### [Goal of the exercise]
Where in the material does the word "green" appear? Copy each line that has it.
*** Opening of Information given ***
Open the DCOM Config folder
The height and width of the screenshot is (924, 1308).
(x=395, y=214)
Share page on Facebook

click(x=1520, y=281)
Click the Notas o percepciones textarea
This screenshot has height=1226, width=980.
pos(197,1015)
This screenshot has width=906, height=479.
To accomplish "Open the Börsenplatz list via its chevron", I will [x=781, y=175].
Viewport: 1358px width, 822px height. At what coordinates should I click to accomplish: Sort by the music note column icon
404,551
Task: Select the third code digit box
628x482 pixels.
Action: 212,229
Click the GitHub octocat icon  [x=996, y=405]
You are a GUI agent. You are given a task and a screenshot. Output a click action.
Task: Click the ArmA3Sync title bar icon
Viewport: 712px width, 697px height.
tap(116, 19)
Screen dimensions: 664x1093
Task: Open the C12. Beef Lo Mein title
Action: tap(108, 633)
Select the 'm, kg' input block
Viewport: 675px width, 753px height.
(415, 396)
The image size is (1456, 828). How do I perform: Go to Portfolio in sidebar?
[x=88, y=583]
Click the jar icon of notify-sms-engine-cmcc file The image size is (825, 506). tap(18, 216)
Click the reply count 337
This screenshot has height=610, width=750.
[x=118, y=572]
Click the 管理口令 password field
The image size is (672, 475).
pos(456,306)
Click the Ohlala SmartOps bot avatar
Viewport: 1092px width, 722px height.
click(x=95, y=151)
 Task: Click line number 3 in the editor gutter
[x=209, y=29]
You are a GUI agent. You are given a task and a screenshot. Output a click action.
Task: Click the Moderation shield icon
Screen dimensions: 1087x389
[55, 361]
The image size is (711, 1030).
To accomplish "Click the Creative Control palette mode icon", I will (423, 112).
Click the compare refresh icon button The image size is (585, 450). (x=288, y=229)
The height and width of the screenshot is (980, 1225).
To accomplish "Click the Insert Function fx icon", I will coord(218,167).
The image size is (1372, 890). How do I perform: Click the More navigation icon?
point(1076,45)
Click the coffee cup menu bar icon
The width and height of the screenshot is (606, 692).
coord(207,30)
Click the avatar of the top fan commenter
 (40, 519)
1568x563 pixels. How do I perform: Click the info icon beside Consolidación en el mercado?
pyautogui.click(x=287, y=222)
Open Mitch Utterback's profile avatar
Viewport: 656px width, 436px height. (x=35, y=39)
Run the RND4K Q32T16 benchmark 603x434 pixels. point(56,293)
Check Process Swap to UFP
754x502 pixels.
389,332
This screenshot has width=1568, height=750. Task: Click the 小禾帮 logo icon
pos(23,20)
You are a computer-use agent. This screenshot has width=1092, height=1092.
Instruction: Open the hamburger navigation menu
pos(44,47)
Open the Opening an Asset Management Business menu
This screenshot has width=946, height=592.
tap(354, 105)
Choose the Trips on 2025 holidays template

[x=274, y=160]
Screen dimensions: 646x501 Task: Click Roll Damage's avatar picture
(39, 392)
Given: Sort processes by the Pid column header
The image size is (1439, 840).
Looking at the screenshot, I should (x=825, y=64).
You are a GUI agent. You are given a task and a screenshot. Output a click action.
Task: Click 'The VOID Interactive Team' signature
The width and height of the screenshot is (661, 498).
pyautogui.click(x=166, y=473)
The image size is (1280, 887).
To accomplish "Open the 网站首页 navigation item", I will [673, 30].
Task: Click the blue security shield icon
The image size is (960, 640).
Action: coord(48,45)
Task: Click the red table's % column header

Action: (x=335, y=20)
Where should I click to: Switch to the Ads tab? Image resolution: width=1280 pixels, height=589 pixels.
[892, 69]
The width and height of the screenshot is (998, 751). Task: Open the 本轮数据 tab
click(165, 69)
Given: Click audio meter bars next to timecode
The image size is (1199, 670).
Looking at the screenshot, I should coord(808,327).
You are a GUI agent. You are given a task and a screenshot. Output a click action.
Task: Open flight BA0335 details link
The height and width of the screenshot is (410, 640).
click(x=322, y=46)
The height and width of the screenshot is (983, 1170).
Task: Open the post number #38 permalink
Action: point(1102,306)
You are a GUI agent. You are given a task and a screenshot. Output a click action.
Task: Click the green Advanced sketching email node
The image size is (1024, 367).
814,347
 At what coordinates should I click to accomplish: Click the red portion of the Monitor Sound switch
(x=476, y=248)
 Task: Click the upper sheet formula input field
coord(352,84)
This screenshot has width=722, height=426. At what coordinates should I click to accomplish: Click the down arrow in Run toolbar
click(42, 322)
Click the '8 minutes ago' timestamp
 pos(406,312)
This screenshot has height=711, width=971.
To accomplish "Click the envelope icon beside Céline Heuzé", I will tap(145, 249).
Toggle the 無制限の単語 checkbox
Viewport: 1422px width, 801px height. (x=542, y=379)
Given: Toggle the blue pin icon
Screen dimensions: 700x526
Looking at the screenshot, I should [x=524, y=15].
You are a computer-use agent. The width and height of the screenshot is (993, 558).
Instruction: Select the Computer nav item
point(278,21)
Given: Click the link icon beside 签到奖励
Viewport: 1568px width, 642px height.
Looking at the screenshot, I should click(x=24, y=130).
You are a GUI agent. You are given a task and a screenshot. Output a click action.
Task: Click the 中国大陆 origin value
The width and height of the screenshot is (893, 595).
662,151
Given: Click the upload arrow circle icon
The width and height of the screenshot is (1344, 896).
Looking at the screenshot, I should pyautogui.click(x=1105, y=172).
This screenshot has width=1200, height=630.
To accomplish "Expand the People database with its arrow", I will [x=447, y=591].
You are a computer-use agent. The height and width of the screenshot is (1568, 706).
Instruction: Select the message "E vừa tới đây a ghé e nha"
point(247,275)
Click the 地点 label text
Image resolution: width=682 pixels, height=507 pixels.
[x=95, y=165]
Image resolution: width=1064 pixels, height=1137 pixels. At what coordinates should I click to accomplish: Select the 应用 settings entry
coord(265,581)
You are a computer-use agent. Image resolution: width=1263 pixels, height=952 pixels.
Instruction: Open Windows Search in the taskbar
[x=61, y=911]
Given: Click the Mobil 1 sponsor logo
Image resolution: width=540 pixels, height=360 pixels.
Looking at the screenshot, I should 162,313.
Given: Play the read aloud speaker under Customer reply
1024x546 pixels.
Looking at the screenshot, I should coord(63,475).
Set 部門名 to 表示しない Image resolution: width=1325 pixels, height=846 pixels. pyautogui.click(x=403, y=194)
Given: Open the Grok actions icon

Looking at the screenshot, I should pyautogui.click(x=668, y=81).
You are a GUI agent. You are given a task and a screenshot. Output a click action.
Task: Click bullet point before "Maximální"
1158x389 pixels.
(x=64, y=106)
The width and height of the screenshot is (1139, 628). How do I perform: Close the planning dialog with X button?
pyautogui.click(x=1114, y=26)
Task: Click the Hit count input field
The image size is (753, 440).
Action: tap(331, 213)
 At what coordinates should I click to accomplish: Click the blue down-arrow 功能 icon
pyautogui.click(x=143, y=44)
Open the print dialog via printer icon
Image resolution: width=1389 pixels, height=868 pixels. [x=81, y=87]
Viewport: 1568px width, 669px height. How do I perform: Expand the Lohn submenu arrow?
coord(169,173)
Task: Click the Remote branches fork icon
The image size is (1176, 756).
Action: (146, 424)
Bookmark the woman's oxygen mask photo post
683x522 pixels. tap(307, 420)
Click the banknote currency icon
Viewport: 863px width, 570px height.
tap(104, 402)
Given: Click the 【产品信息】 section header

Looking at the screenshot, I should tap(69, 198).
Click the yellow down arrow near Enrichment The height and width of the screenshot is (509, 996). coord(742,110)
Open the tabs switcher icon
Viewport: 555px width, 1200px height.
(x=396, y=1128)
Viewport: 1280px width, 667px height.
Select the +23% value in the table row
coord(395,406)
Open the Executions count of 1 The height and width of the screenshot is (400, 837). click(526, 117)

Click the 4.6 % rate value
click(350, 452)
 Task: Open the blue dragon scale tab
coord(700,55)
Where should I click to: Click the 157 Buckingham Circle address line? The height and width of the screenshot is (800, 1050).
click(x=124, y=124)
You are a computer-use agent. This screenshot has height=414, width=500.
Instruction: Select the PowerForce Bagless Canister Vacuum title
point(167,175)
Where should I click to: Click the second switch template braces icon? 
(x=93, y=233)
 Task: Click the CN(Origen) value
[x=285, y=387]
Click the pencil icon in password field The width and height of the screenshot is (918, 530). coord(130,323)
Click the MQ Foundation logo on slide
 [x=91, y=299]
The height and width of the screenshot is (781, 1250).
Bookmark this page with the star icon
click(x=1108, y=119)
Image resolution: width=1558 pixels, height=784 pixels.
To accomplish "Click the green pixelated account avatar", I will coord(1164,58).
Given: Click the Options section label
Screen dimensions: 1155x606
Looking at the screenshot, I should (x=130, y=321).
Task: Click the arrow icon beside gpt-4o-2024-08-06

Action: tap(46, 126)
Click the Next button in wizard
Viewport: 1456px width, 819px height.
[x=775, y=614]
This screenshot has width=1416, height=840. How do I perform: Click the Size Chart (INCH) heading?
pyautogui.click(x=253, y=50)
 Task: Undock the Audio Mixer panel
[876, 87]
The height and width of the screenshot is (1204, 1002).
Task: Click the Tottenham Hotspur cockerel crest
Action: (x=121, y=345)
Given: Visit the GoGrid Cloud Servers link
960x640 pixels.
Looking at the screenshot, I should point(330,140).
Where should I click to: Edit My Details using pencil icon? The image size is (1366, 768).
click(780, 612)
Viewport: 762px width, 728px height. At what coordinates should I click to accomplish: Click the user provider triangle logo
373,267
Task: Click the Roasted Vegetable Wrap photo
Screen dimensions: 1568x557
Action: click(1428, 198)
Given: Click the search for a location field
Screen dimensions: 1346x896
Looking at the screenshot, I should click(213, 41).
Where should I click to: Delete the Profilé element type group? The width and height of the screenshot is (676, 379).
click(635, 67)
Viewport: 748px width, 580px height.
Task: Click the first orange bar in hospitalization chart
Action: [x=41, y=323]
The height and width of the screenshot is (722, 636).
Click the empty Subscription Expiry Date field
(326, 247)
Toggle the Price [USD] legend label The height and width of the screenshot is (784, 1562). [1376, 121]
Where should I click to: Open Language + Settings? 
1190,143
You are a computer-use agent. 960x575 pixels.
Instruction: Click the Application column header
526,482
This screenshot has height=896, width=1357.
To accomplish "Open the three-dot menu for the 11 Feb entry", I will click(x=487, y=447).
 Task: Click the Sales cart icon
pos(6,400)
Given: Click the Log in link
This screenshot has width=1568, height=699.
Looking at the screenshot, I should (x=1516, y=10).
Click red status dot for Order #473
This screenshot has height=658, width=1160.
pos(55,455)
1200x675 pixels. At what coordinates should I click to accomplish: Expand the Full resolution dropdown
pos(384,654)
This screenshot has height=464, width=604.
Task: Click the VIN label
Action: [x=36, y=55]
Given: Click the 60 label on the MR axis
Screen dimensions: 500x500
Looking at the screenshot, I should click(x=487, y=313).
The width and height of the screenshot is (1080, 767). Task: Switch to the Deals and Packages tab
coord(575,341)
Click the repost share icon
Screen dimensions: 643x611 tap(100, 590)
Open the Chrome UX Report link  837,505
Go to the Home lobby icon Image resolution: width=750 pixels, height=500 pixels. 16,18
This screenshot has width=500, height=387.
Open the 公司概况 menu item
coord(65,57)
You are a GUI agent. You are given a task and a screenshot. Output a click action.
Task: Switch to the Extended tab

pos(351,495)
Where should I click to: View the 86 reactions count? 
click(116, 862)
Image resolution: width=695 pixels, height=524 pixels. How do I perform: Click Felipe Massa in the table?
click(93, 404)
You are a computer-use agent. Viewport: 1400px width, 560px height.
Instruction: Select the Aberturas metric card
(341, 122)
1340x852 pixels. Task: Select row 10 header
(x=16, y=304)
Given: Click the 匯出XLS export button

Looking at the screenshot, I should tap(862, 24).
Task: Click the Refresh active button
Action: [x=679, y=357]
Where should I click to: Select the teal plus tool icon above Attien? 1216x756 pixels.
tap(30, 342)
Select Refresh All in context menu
*** Close of Information given ***
### [Task result]
Task: Click the green Advanced sketching email node
To accomplish "Click the green pixelated account avatar", I will coord(1164,58).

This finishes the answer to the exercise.